Hospitals' need for low-cost language interpreters on the rise

With a growing population of diverse patients, hospitals and health systems increasingly must address language barriers between non-English-speaking patients and providers, and sometimes must do so on stretched budgets.

Hospitals, clinics and private practitioners typically pay high costs for interpretation services, according to the New Haven Independent. For example, Hartford Hospital paid $85,000 in the 2009-2010 fiscal year, up from $70,000 in 2008-2009. And Yale-New Haven Hospital, which employs 14 full-time interpreters, spends more than $1 million on such services.

Smaller facilities, however, often must settle for lower-cost solutions because of a mandate in Title VI of the Civil Rights Act that requires any medical facility accepting federal funds to provide interpretation services. At such institutions, family and friends of patients often fill in the language gaps, which poses safety risks. For less common languages in the U.S., hospitals often turn to telephone services.

"Whether the government pays for it or not, you have to meet the patient's needs," Hospital of St. Raphael Director of Quality Improvement and Patient Relations Jim Judson told the Independent. "One word wrong could produce a medical error."

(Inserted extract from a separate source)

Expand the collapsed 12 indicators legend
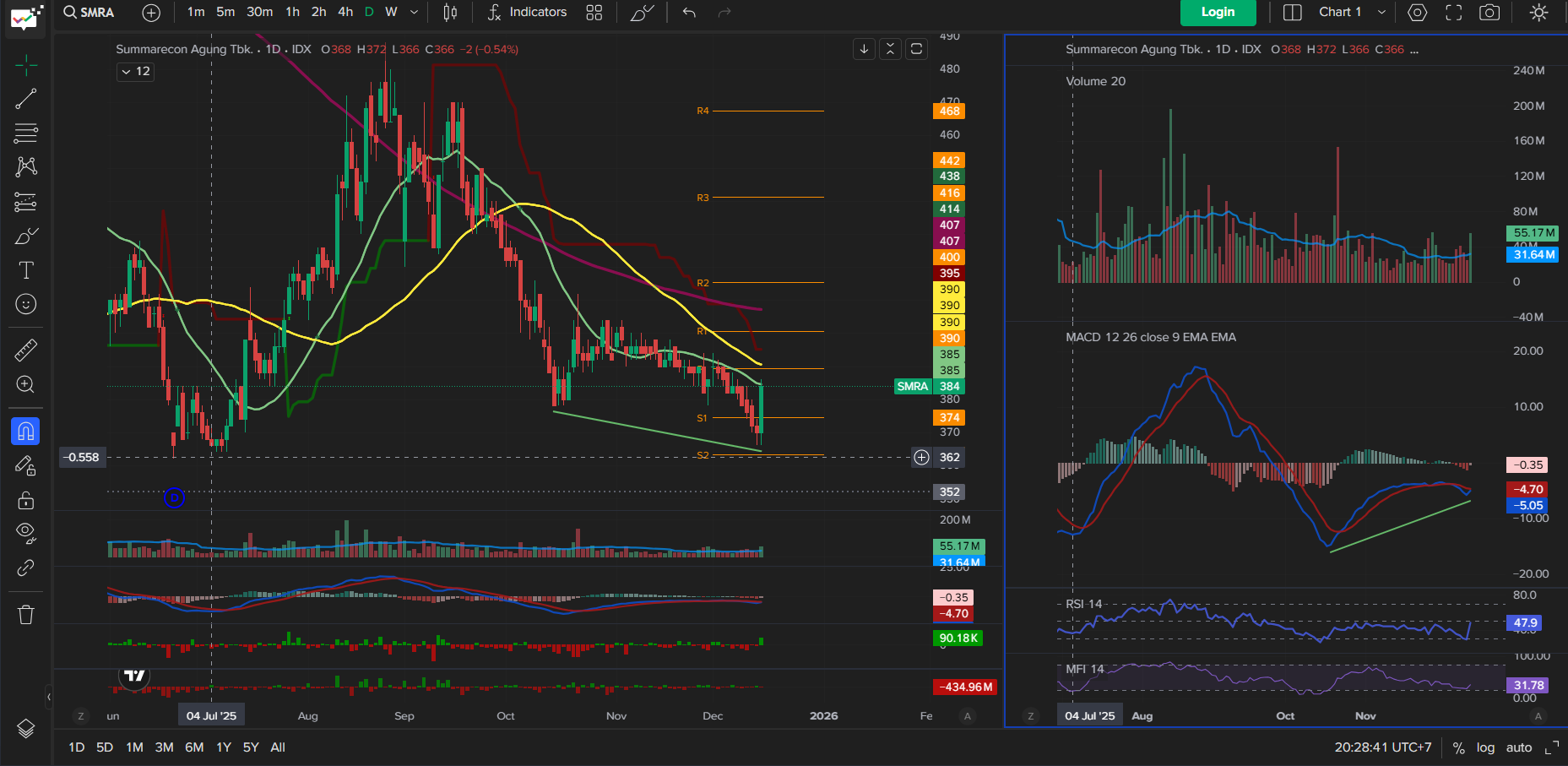The height and width of the screenshot is (766, 1568). pos(135,72)
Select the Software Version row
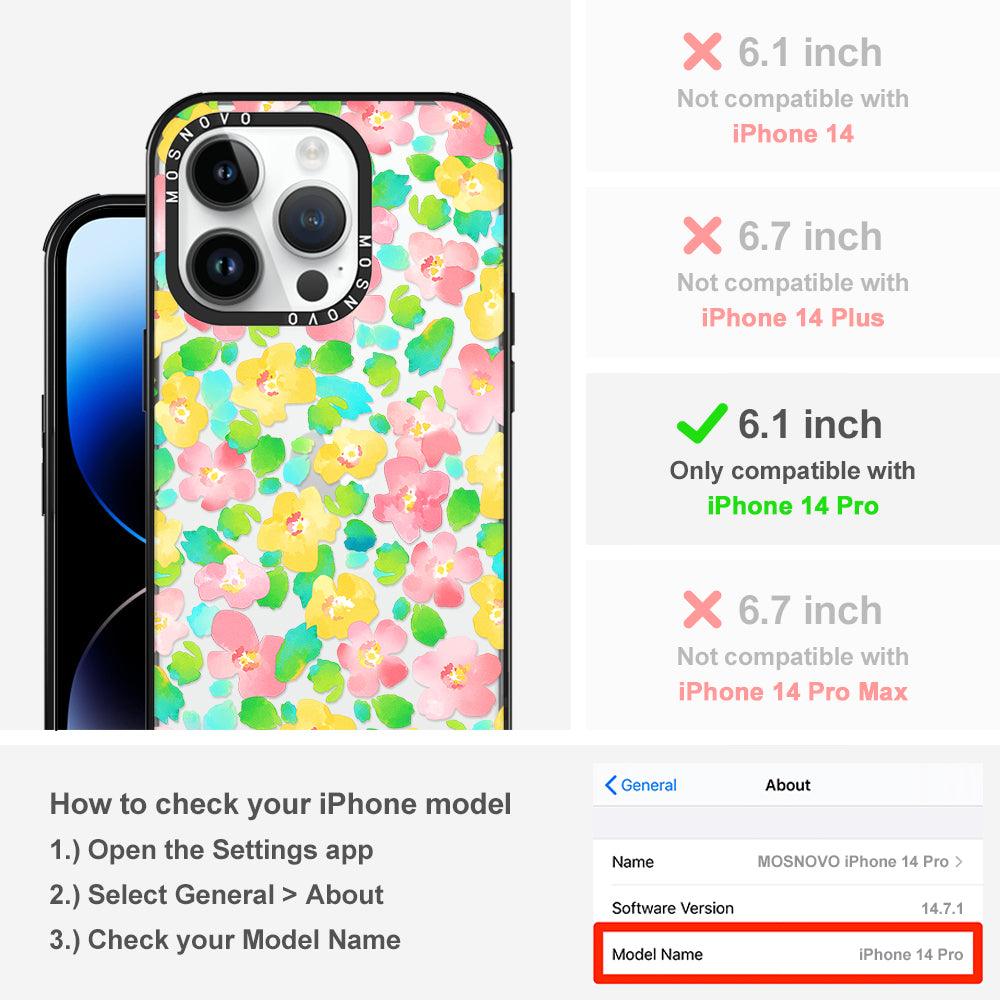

In Philadelphia, as part of a Department of Health & Human Services (HHS) initiative that began in May, volunteer "health promoters" carry wellness messages in Spanish and English in the Latino community. However, most of the volunteer "promotoras" do not carry medical degrees and are members of the community, according to the Philadelphia Inquirer.

Regardless, the results of the volunteer program have proven fruitful, according to HHS.

"Now that they have been recognized, we want to develop a national database of networks for training and certification," said Jose Velasco, a public health adviser at HHS's Office of Minority Health.